### WHAT YOU HAVE TO DO
Please set down every entry again exactly as it stands, without the pictures.

[SOURCE MATERIAL — start]

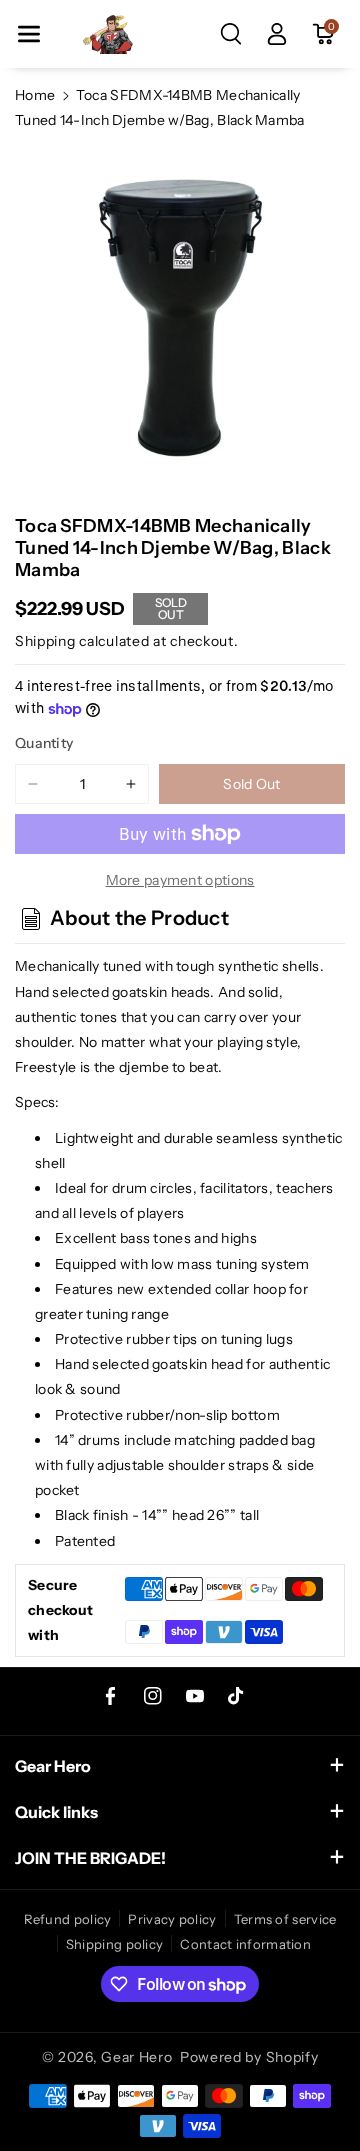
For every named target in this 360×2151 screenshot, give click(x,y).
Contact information (245, 1944)
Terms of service (285, 1919)
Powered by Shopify (249, 2057)
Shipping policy (115, 1944)
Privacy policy (172, 1919)
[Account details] (277, 34)
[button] (29, 34)
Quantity (44, 743)
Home (35, 95)
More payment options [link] (180, 880)
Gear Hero (136, 2057)
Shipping (45, 641)
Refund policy (68, 1919)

[SOURCE MATERIAL — finish]

### RESPONSE FOR THIS EXERCISE
For every named target in this 360×2151 screenshot, give click(x,y).
Contact information (245, 1944)
Terms of service (285, 1919)
Powered by Shopify (249, 2057)
Shipping policy (115, 1944)
Privacy policy (172, 1919)
[Account details] (277, 34)
[button] (29, 34)
Quantity (44, 743)
Home (35, 95)
More payment options [link] (180, 880)
Gear Hero (136, 2057)
Shipping (45, 641)
Refund policy (68, 1919)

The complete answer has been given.